Other Ways To Incorporate Condensed Soup Into Your Cooking

chicken bacon casserole in white dish on wooden cutting board
chicken bacon casserole in white dish on wooden cutting board - Gwenael Le Vot/Getty Images

Risotto is just the tip of the iceberg when cooking with cans of condensed soup. Condensed soups help develop and enhance flavors while contributing a smooth, silky texture to whatever you're cooking. For something classic, look no further than the casserole. Many meals fall under this designation, but casseroles are all similar in that they're all homey and comforting and only require one baking dish to prepare. Try broccoli-cheddar, fiesta chicken, meatball hash-brown, chicken enchilada, or smoked sausage tater tot. Similarly, you can use condensed soup to fortify a chicken pot pie filling or add extra richness to a crock of slow-cooker chili.

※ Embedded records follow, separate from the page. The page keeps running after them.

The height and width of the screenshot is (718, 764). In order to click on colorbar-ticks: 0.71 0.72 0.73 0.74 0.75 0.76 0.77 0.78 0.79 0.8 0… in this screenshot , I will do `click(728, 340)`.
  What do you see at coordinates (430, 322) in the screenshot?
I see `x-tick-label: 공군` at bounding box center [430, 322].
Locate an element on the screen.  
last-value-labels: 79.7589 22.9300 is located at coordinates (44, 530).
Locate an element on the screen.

And it's not just for risotto. Make condensed soup the base of your next pasta dish, enhancing dishes like pasta carbonara, fettuccini alfredo, macaroni and cheese, or even lasagna. Other creamy sauces, like curry, gravy, or a mushroom stroganoff, are also potential candidates. Use a tomato-based soup instead of ketchup to bring some umami to pot roast or sweet-and-sour meatballs. With so many possibilities, it's always wise to keep a few extra cans of condensed soup on hand, especially when you need to whip up a satisfying, no-fuss plate of risotto.